Third, ratifying the protocols would limit NWS’ ability to fire nuclear weapons from within the Zone, which is seen as a large and strategic operating theatre stretching from the Indian Ocean to the South China Sea. Indeed, China’s nascent nuclear submarine fleet struggles to operate in blue water. Instead, Beijing prefers to keep its SSBNs close in the South China Sea, protected by the rest of its fleet.
Finally, the borders of the Zone are unclear, given maritime disputes in the South China Sea. Four ASEAN countries – the Philippines, Vietnam, Malaysia, and Brunei – have unresolved maritime territorial disputes with mainland China and Taiwan. Beijing has worried that signing the protocols may be interpreted as tacit recognition of ASEAN members in territorial disputes.
Despite these concerns, there are convincing reasons why the Nuclear Weapon States should ratify the protocols.

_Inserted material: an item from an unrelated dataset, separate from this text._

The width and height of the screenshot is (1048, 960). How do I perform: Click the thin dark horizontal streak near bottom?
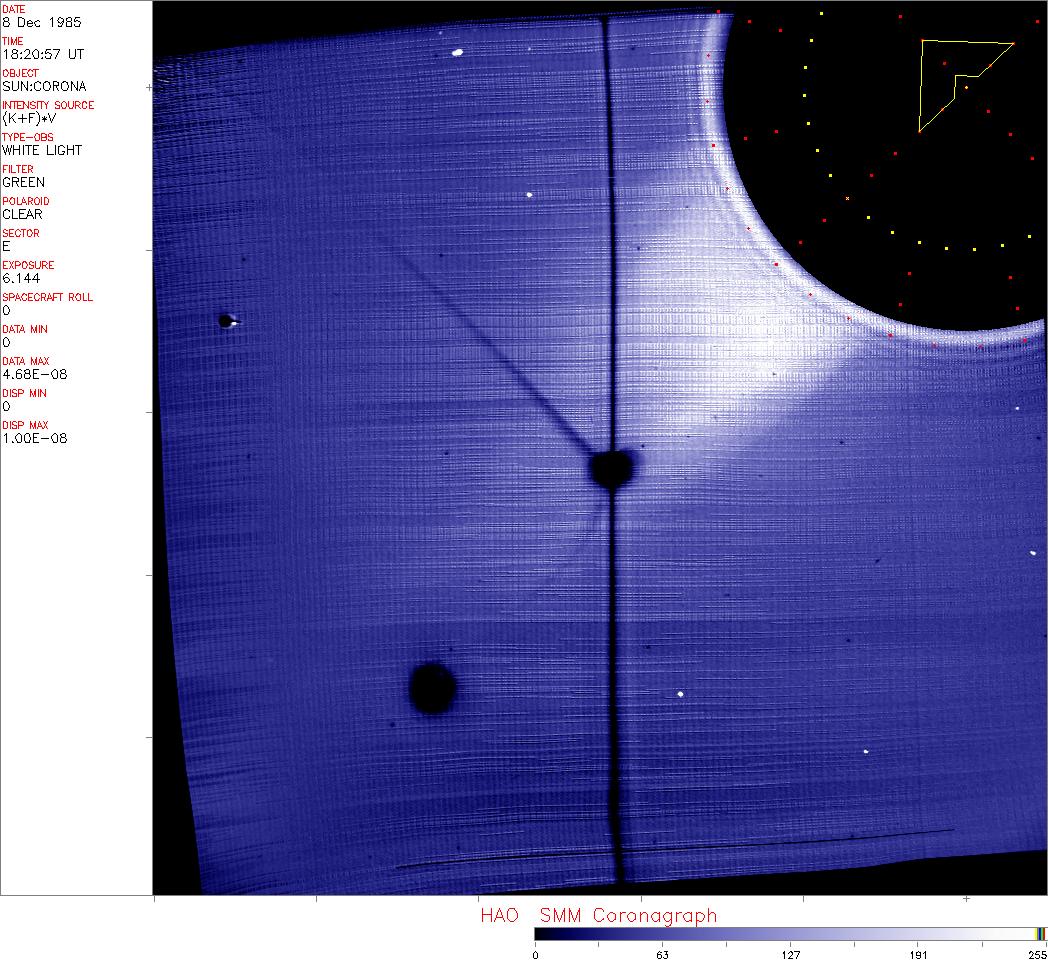click(670, 848)
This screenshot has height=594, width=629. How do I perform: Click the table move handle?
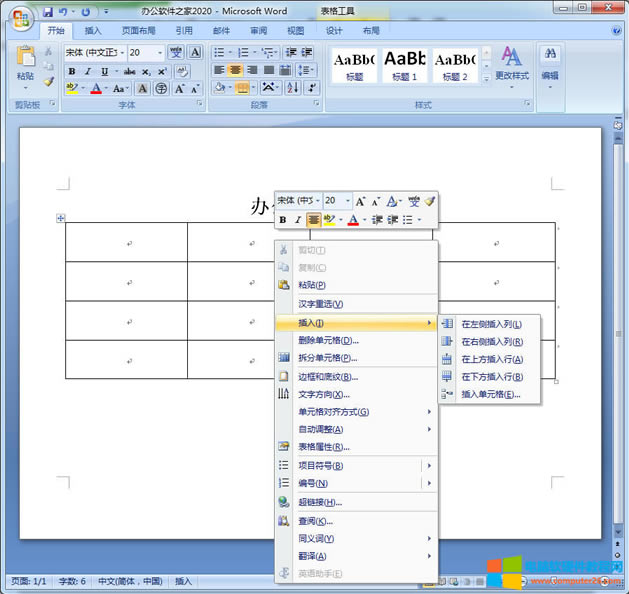[60, 218]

The Ban Treaty has put increasing pressure on all NWS to demonstrate the credibility of the step-by-step process towards incremental disarmament. States will struggle to persuade the international community they are upholding their disarmament commitments and reducing the saliency of nuclear weapons in their security doctrines if they resist signing the protocols,thus maintaining the right to threaten non-nuclear weapons states with nuclear weapons. The Non-Proliferation Treaty and the following review conference consensus documents explicitly discuss the benefits of the Nuclear Weapon Free Zone and legally binding negative security assurances not to threaten non-nuclear weapons states with nuclear weapons.
Increasingly, arguments against ratifying the protocols look more and more far-fetched. For one, concerns over Myanmar’s non-proliferation record have dissipated. If any ASEAN members did decide to flout the Non-Proliferation Treaty and develop nuclear weapons, they would be in contravention of the Treaty of Bangkok, and thus not receive these assurances anyways. Offering legally binding NSAs would strengthen the NPT as well as the regional non-proliferation regime.
Similarly, concerns that the protocols would undermine NWS’ deterrence postures and undermine their security seem increasingly remote. Realistically, it is only China and the United States that see a military necessity to operate nuclear-armed vessels from South-East Asia. Signing the protocols could provide both China and the US with the chance to ameliorate concerns over the other’s nuclear weapons programme. For the United States, it would provide the assurance that China was not seeking to ‘nuclearise’ the South China Sea, given increasing tension there. For China, who have concerns over US sea-launched and air-launched cruise missiles, it would provide reassurances that these systems could not operate within certain ranges to China’s south. In both cases, this would increase crisis stability and ensure that South East Asia does not become an area of great power competition.
It is unlikely, given the deteriorating security dynamic globally, that NWS will make sweeping progress towards disarmament in the near future. Indeed, it is a pipe-dream to expect them to sign on the Ban Treaty. However, if NWS are committed to a step-by-step approach to disarmament and hope to rally the international community behind them, they need to demonstrate their commitment to it. With many of the traditional concerns about ratifying the protocols to the Treaty of Bangkok arguably fading, there is an opportunity to reinvigorate the step-step approach. Indeed, ratifying the protocol would demonstrate a willingness to make progress on stalled issues, an acceptance of the need to gradually reduce the saliency of nuclear weapons and an understanding of the key principle that it is unjust to use or threaten to use nuclear weapons against non-nuclear weapon states.